Managing Defects by Severity and Frequency

 

I’m familiar with managing defects by severity (how bad the problem is for the user if the user encounters the problem), and by priority (what’s the business value of fixing this problem), but I had lunch yesterday with some folks who use frequency of occurrence to also manage defects.

They started this because they have a huge customer base, and if enough people perceive there’s a problem with the software, there is a problem. And, they include downstream customers (i.e. people in the building who may be customers even if they don’t pay for the software) as part of the users.

Here are their definitions:

1 – High: Encountered by many users, including downstream teams, in their normal course of work (> 10% of the user community or > 100 individual users)

2 – Medium: Encountered by some users, including downstream teams, in their normal course of work

3 – Low: Encountered by few users, including downstream teams, in their normal course of work (< 1% of the user community and < 10 individual users)

These weren’t easy definitions to settle on. Their product has substantial internal computation and a substantial GUI component. These definitions appear to “punish” the teams responsible for the GUI, while the internal computation teams seem to have more flexibility. (But what they’ve realized is they need to modify the way they define and implement the GUI. The piece I particularly like is that the product architecture folks have everyone (the rest of the developers and testers as wel as customers) as part of the customer base.

I don’t think this works for everyone, but I like the idea of saying, “Who’s affected by this problem?

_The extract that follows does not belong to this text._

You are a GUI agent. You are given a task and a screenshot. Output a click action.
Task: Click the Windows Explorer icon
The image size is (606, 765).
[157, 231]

If there are lots of them, let’s deal with it.”

4 Replies to “Managing Defects by Severity and Frequency”

  1. In our organization, the priority of a bug is king. This value is set by the change control board (which handles defects and change reuqests) and the developers fix accordingly. Work planning in other words.
    Severity is something that we testers really don’t know what to do with. Now most bugs are “normal” and then a few are above or below signalling how severe we think it is. BUT – how much information should we use when setting the severity. We know things about business value etc and when using that we may approach the priority decision instead.
    This frequency factor is interesting and something we use when setting the priority of test cases. Maybe there is a good way to use it for defect management as well but it is not easy…

  2. The frequency analysis sounds like a simplified version of a Pareto Analysis, also known as the 80-20 rule. This says that 20 percent of your problems will result in 80 percent of the occurrences of problem tickets. This analysis is fairly common and should be included in a prioritization system.

  3. I just found your blog and this is the first post that caught my eye. Frequency is an interesting measurement for the overall importance of a bug, it’s definitely something I take into consideration.
    I see its effectiveness in combination with severity (as you’ve defined it). For example, there may be a lower severity bug but its frequency starts to raise the overall importance of fixing that bug. Its measuring the difference in importance to your business between 1 customer that’s work is interrupted due to a bug, versus 50 customers that are annoyed by a bug (but that bug isn’t stopping their work).
    Frequency of a bug likely means more support calls/emails that you need to handle, and more time/money spent handling customers. Suddendly that small, frequently occuring bug is a much more serious issue.